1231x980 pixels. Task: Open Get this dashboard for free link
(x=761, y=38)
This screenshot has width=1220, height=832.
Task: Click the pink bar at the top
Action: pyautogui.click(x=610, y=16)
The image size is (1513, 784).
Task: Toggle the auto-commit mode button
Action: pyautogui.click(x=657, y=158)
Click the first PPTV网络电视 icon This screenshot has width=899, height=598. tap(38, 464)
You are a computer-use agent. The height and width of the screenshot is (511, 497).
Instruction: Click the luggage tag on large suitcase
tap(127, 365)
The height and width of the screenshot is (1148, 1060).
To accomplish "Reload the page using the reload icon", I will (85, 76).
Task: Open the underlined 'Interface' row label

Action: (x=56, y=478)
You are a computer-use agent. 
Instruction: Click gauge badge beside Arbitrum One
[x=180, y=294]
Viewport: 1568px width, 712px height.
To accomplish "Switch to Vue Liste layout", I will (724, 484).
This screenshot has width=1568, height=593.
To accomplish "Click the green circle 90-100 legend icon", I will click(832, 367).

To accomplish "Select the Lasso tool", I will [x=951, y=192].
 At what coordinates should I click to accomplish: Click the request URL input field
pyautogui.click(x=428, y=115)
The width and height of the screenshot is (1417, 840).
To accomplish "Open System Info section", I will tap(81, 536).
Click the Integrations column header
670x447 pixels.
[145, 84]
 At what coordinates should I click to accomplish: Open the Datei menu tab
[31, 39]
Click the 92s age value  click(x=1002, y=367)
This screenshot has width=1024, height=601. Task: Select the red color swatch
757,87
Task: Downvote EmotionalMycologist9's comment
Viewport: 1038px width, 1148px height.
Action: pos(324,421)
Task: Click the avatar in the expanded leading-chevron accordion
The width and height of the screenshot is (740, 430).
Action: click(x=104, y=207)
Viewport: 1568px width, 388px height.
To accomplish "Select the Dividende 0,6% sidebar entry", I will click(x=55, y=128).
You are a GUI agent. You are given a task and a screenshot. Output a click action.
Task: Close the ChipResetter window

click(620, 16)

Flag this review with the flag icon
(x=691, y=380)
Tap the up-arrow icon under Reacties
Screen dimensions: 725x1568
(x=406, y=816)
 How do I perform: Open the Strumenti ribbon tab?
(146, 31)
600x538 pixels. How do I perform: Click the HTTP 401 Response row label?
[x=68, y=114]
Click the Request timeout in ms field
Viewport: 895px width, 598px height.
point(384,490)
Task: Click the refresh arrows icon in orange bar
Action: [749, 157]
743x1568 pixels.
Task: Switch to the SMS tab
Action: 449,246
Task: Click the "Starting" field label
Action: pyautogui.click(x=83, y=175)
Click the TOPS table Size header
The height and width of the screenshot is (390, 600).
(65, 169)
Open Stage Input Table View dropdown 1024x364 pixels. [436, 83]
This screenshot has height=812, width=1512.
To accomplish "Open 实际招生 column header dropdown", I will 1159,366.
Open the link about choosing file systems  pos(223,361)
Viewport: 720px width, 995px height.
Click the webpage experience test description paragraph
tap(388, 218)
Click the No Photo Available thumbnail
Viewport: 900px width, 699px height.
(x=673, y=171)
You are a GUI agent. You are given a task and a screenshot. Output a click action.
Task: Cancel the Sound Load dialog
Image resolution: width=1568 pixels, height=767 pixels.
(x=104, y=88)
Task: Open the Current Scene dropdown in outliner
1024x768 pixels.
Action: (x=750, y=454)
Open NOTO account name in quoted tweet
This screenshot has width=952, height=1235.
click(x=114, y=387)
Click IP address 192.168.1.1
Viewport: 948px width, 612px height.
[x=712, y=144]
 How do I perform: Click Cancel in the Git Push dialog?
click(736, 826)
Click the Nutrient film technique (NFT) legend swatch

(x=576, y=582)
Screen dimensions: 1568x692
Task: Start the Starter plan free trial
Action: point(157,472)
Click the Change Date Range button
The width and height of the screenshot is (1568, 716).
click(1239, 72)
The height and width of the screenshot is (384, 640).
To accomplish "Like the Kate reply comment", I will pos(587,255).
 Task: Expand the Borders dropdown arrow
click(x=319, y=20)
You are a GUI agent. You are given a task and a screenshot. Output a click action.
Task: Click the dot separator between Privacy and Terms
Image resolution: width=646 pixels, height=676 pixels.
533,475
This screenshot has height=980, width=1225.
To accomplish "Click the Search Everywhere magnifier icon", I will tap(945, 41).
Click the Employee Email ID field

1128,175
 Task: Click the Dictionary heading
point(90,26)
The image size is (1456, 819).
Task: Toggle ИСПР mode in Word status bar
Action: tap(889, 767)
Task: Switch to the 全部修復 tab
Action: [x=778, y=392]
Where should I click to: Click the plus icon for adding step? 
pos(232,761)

• [WHAT YOU WILL DO]: Please rewrite all the rows above, replacing "computer-use agent" with "desktop agent" and leaving everything else unchanged.

• [THE ANSWER]:
1231x980 pixels. Task: Open Get this dashboard for free link
(x=761, y=38)
This screenshot has width=1220, height=832.
Task: Click the pink bar at the top
Action: pyautogui.click(x=610, y=16)
The image size is (1513, 784).
Task: Toggle the auto-commit mode button
Action: pyautogui.click(x=657, y=158)
Click the first PPTV网络电视 icon This screenshot has width=899, height=598. tap(38, 464)
You are a desktop agent. The height and width of the screenshot is (511, 497).
Instruction: Click the luggage tag on large suitcase
tap(127, 365)
The height and width of the screenshot is (1148, 1060).
To accomplish "Reload the page using the reload icon", I will (85, 76).
Task: Open the underlined 'Interface' row label

Action: (x=56, y=478)
You are a desktop agent. 
Instruction: Click gauge badge beside Arbitrum One
[x=180, y=294]
Viewport: 1568px width, 712px height.
To accomplish "Switch to Vue Liste layout", I will (724, 484).
This screenshot has width=1568, height=593.
To accomplish "Click the green circle 90-100 legend icon", I will click(832, 367).

To accomplish "Select the Lasso tool", I will [x=951, y=192].
 At what coordinates should I click to accomplish: Click the request URL input field
pyautogui.click(x=428, y=115)
The width and height of the screenshot is (1417, 840).
To accomplish "Open System Info section", I will tap(81, 536).
Click the Integrations column header
670x447 pixels.
[145, 84]
 At what coordinates should I click to accomplish: Open the Datei menu tab
[31, 39]
Click the 92s age value  click(x=1002, y=367)
This screenshot has width=1024, height=601. Task: Select the red color swatch
757,87
Task: Downvote EmotionalMycologist9's comment
Viewport: 1038px width, 1148px height.
Action: pos(324,421)
Task: Click the avatar in the expanded leading-chevron accordion
The width and height of the screenshot is (740, 430).
Action: click(x=104, y=207)
Viewport: 1568px width, 388px height.
To accomplish "Select the Dividende 0,6% sidebar entry", I will click(x=55, y=128).
You are a GUI agent. You are given a task and a screenshot. Output a click action.
Task: Close the ChipResetter window

click(620, 16)

Flag this review with the flag icon
(x=691, y=380)
Tap the up-arrow icon under Reacties
Screen dimensions: 725x1568
(x=406, y=816)
 How do I perform: Open the Strumenti ribbon tab?
(146, 31)
600x538 pixels. How do I perform: Click the HTTP 401 Response row label?
[x=68, y=114]
Click the Request timeout in ms field
Viewport: 895px width, 598px height.
point(384,490)
Task: Click the refresh arrows icon in orange bar
Action: [749, 157]
743x1568 pixels.
Task: Switch to the SMS tab
Action: 449,246
Task: Click the "Starting" field label
Action: pyautogui.click(x=83, y=175)
Click the TOPS table Size header
The height and width of the screenshot is (390, 600).
(65, 169)
Open Stage Input Table View dropdown 1024x364 pixels. [436, 83]
This screenshot has height=812, width=1512.
To accomplish "Open 实际招生 column header dropdown", I will 1159,366.
Open the link about choosing file systems  pos(223,361)
Viewport: 720px width, 995px height.
Click the webpage experience test description paragraph
tap(388, 218)
Click the No Photo Available thumbnail
Viewport: 900px width, 699px height.
(x=673, y=171)
You are a GUI agent. You are given a task and a screenshot. Output a click action.
Task: Cancel the Sound Load dialog
Image resolution: width=1568 pixels, height=767 pixels.
(x=104, y=88)
Task: Open the Current Scene dropdown in outliner
1024x768 pixels.
Action: (x=750, y=454)
Open NOTO account name in quoted tweet
This screenshot has width=952, height=1235.
click(x=114, y=387)
Click IP address 192.168.1.1
Viewport: 948px width, 612px height.
[x=712, y=144]
 How do I perform: Click Cancel in the Git Push dialog?
click(736, 826)
Click the Nutrient film technique (NFT) legend swatch

(x=576, y=582)
Screen dimensions: 1568x692
Task: Start the Starter plan free trial
Action: point(157,472)
Click the Change Date Range button
The width and height of the screenshot is (1568, 716).
click(1239, 72)
The height and width of the screenshot is (384, 640).
To accomplish "Like the Kate reply comment", I will pos(587,255).
 Task: Expand the Borders dropdown arrow
click(x=319, y=20)
You are a GUI agent. You are given a task and a screenshot. Output a click action.
Task: Click the dot separator between Privacy and Terms
Image resolution: width=646 pixels, height=676 pixels.
533,475
This screenshot has height=980, width=1225.
To accomplish "Click the Search Everywhere magnifier icon", I will tap(945, 41).
Click the Employee Email ID field

1128,175
 Task: Click the Dictionary heading
point(90,26)
The image size is (1456, 819).
Task: Toggle ИСПР mode in Word status bar
Action: tap(889, 767)
Task: Switch to the 全部修復 tab
Action: [x=778, y=392]
Where should I click to: Click the plus icon for adding step? 
pos(232,761)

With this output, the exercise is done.